Fast and Multiphase Rates for Nearest Neighbor Classifiers
This work addresses the problem of understanding non-uniform error scaling in machine learning for researchers, providing theoretical insights into nearest neighbor classifiers, but it is incremental as it builds on classical results.
The paper investigates the scaling of classification error rates with training dataset size, revealing that error rates can vary across different sample size ranges, and demonstrates that nearest neighbor classifiers exhibit fast polynomial error decay in early phases and slow exponential decay in later phases, with error rates depending polynomially on dimension for benign data distributions.
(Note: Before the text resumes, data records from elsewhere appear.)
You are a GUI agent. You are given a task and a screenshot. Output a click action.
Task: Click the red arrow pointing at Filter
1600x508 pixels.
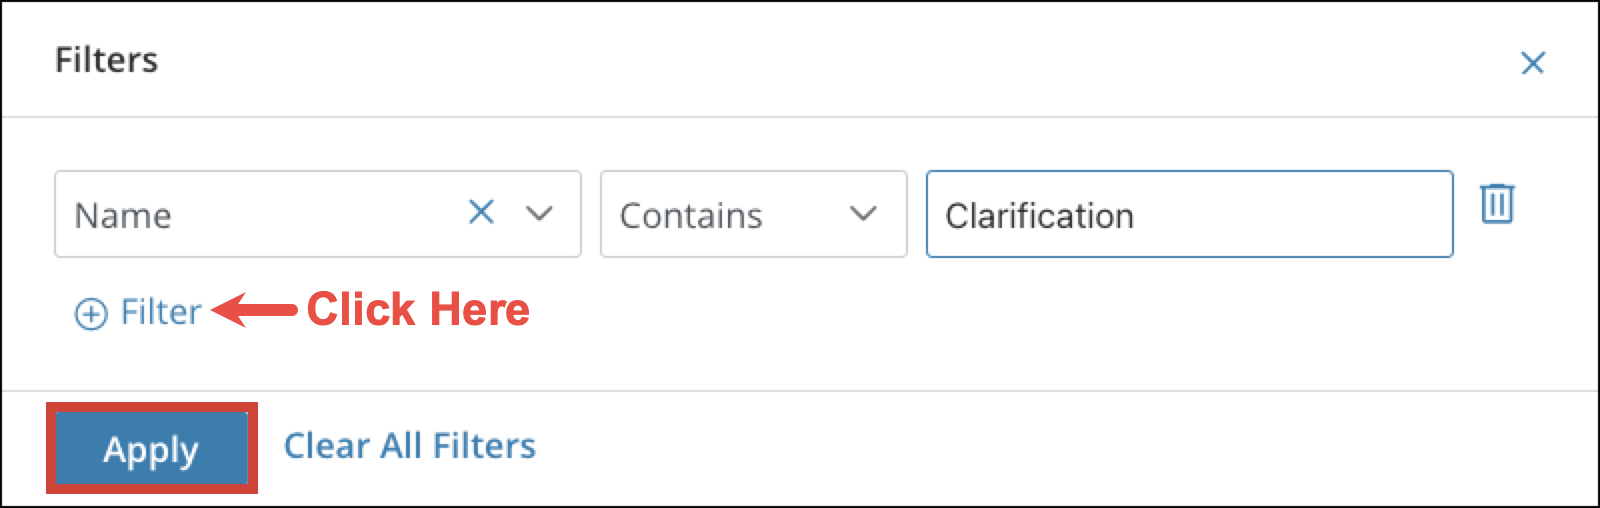point(255,310)
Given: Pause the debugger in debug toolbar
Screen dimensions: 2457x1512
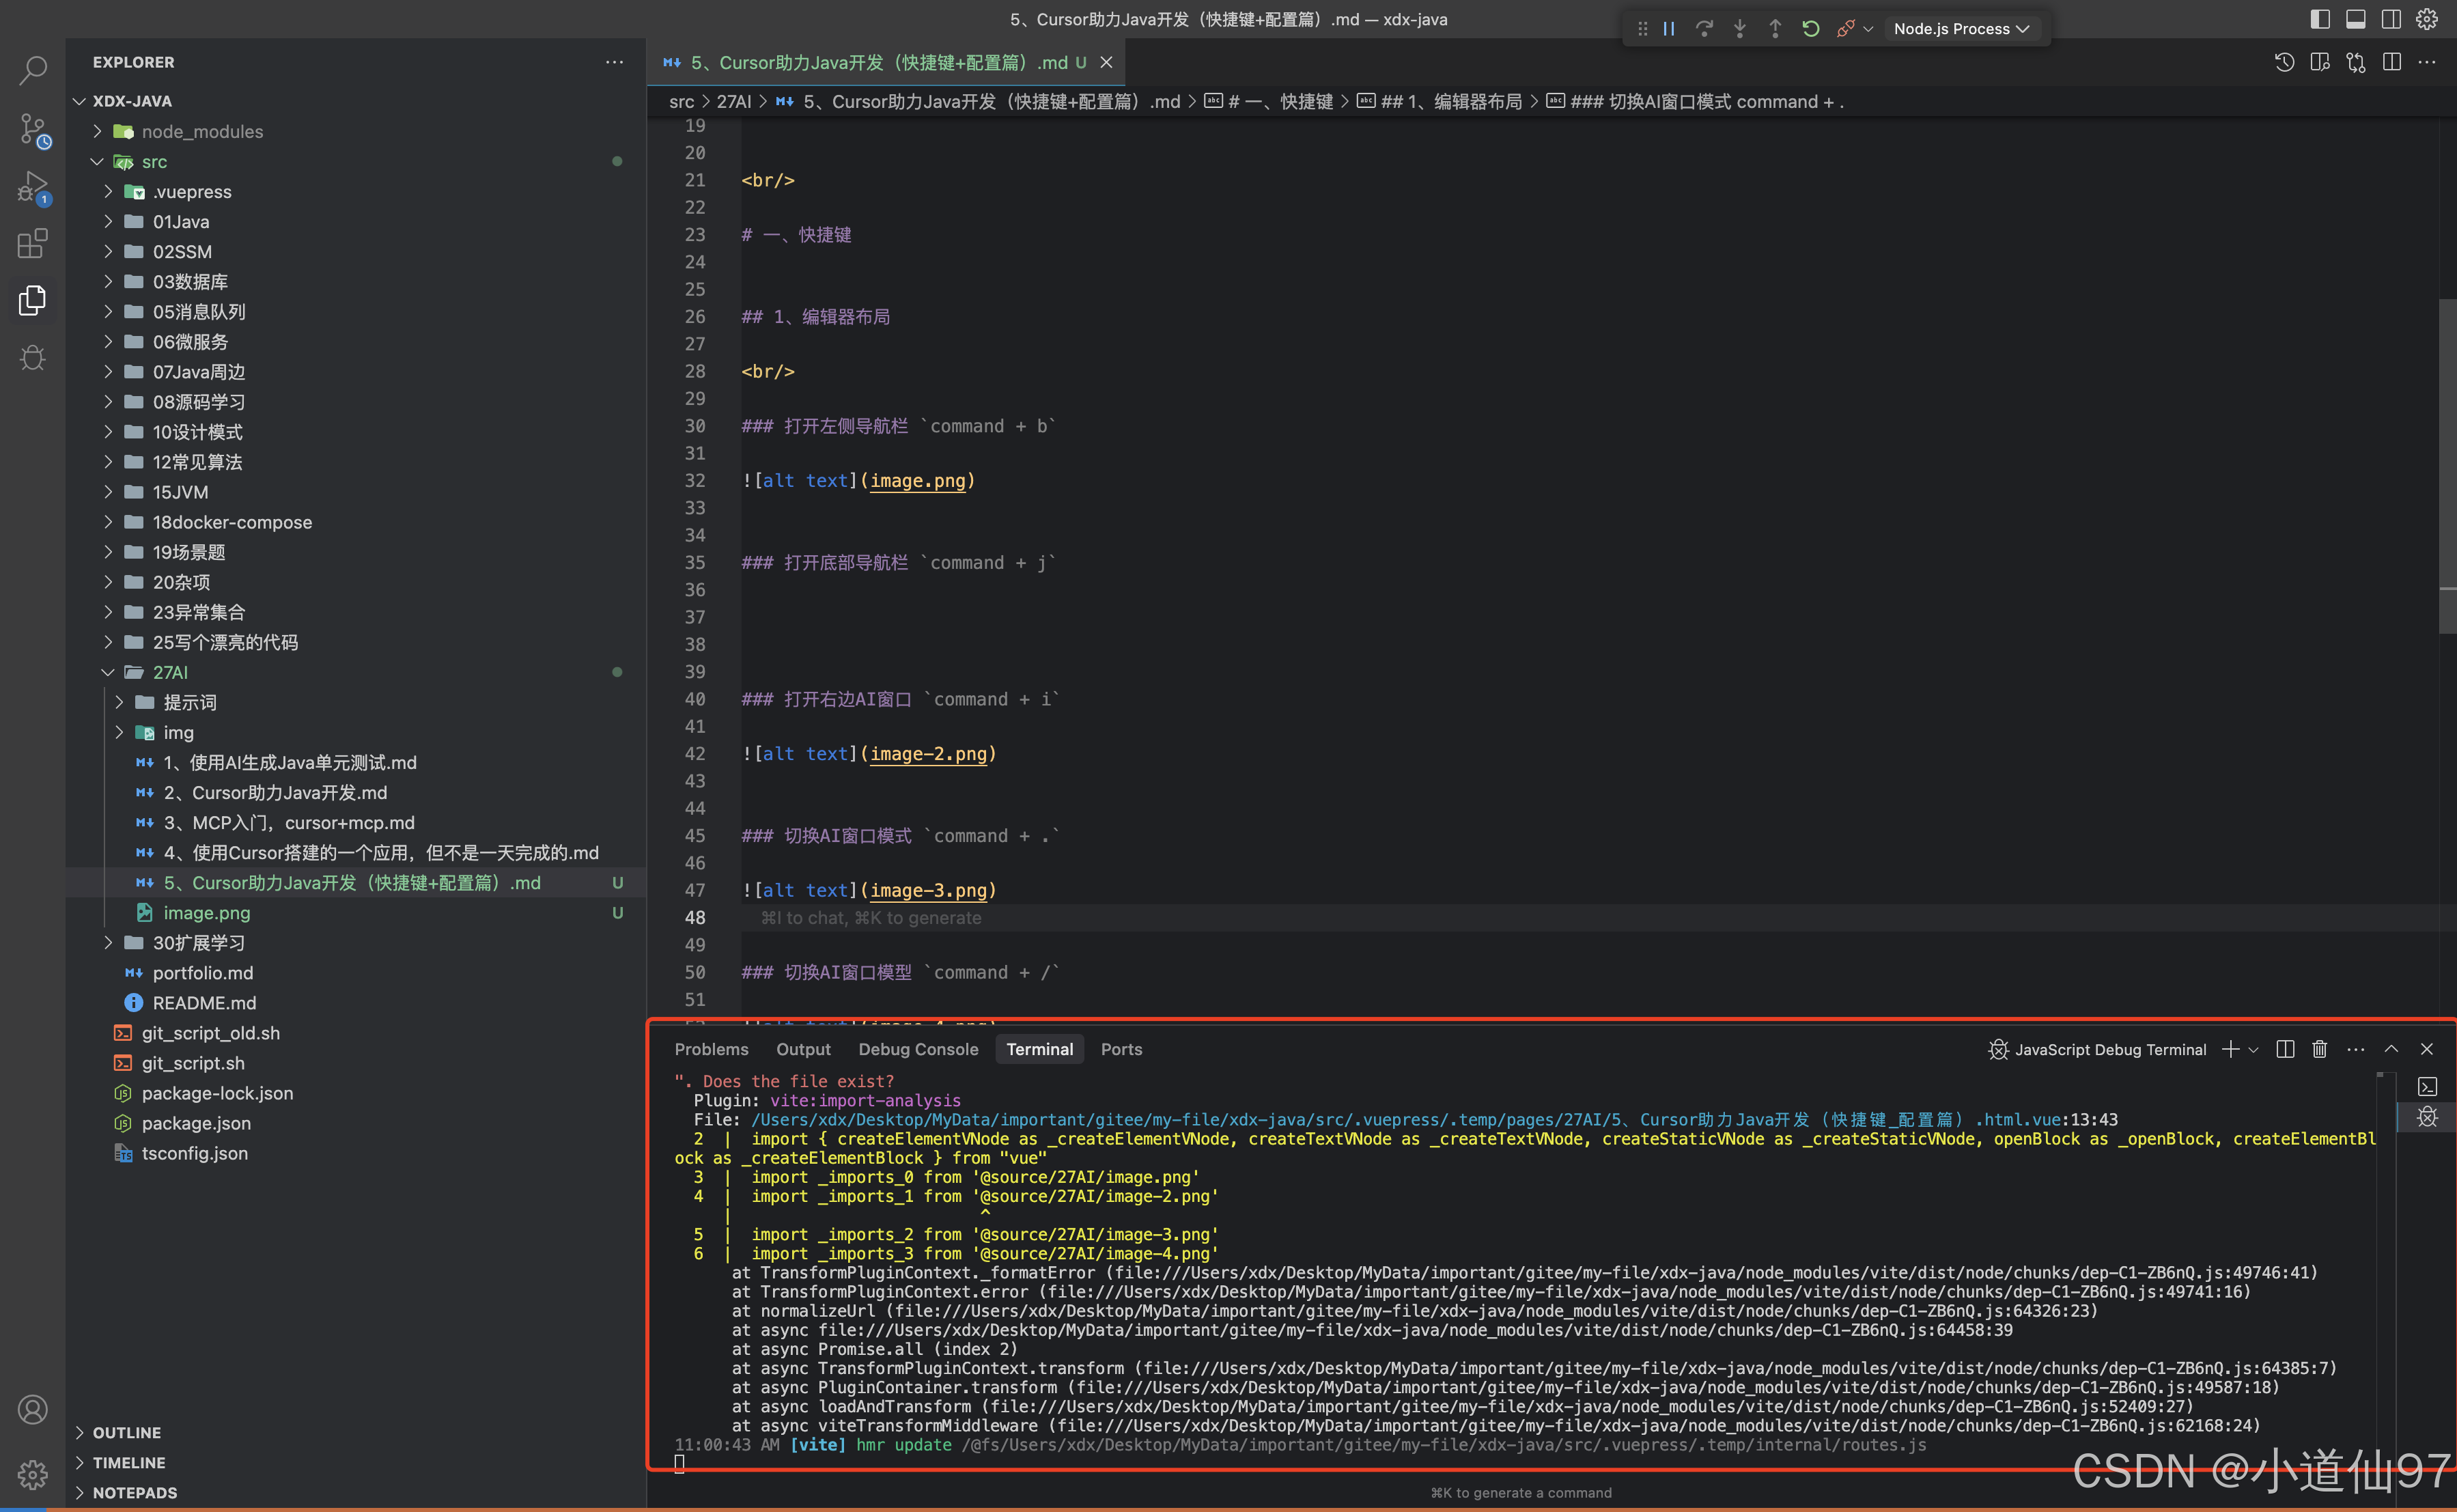Looking at the screenshot, I should (x=1669, y=29).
We study the scaling of classification error rates with respect to the size of the training dataset. In contrast to classical results where rates are minimax optimal for a problem class, this work starts with the empirical observation that, even for a fixed data distribution, the error scaling can have \emph{diverse} rates across different ranges of sample size. To understand when and why the error rate is non-uniform, we theoretically analyze nearest neighbor classifiers. We show that an error scaling law can have fine-grained rates: in the early phase, the test error depends polynomially on the data dimension and decreases fast; whereas in the later phase, the error depends exponentially on the data dimension and decreases slowly. Our analysis highlights the complexity of the data distribution in determining the test error. When the data are distributed benignly, we show that the generalization error of nearest neighbor classifier can depend polynomially, instead of exponentially, on the data dimension.